The world at the end of 2023 is not one without geopolitical and economic tensions. After more than two years of pandemic, countries are making efforts to recover and align to the new global context. One marked equally by the rise of AI, but also by trench warfare, with tanks on the ground and drones in the air. In this context, money is still moving, but more carefully, with companies looking to invest in countries that cannot be derailed overnight from democratic values. Is globalisation coming to an end? Analysts are shying away from answering, but Wall Street giants and important leaders in key economic fields are using the word “geopolitics” when talking about new investments. It is a term used no less than 12,000 times during 2023, almost three time more than just two years ago.

Companies are looking much more carefully when it comes to investment, and most discussions of development and expansion are inevitably linked to international relations. Relations that are increasingly strained and that show that talks about the end of globalisation were not just talk in the wind. Corporations choose to move their capital to safe areas. It is a changing trend, after years when they only pursued huge profits and chose developing and marginal markets from which they could squeeze most profits. Now, with global tensions, sustainability matters more than short-term profit. It is one of the reasons why big companies choose to make their future in countries with similar mentalities and common visions of democracy, human rights, and the rule of law. Cheap manpower is redundant if operations are affected by war, government bans, or blocked accounts.

Figures show a world economy in which rival blocs are emerging that, while still tied to old investment, are reconsidering their next capital moves. Foreign direct investments made by UN member countries show that in 2022 of the 1.2 trillion dollars, a very small part (180 billion, to be exact) went from countries that refused to condemn the Russian invasion to those that did. For reference, the countries that condemned Russia’s invasion represent more than two-thirds of global GDP. And that matters in the movement of capital around the globe. Building on UN votes on Russia’s invasion of Ukraine, the global share of foreign direct investment going to countries that did not condemn the invasion averaged just 15% over the past two years, down from 30% in the period 2009-2019. China’s share, including Hong Kong, has fallen to less than 2% in 2022, from nearly 11% on average over 2010-19. Investments in Russia did not exist at all.

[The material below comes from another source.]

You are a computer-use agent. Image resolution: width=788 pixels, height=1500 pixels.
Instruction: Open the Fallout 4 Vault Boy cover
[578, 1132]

During the pandemic, governments put pressure on companies to take national interests into account. They resorted to various state subsidies and financial incentives to make them keep their production within the borders. Above all, Russia’s invasion of Ukraine and an increasingly fierce battle for global economic supremacy between US and China hastened the end of a decades-long, post-Cold War model that analysts considered highly unsustainable. Political leaders, including those in Europe, are rightly concerned. At the beginning of the year, the president of the ECB, Christine Lagarde, said it directly, without shying away from the consequences: “We are witnessing a fragmentation of the global economy into competing blocs, each bloc trying to draw as much of the rest of the world closer to its strategic interests and respective shared values”. It is a direct signal that the world seems more divided than ever.

Many economies of the world seem solid now, but the problem is the complicated relations between them. The war in Ukraine, economic sanctions, but also the trade war between the US and China caused disruptions. Although global trade is still holding up, these disruptions cannot be ignored. Economies try to overcome them because of the desire to make a profit. US and China have started a trade war, but leave room for economic reconciliation when appropriate. An example of this is the visit of the US Secretary of Commerce, Gina Raimondo, to China. On the other hand, the Chinese are looking much more closely at Europe. Chinese companies making electric cars are rushing to enter Europe, although this has sparked an EU investigation into Chinese subsidies.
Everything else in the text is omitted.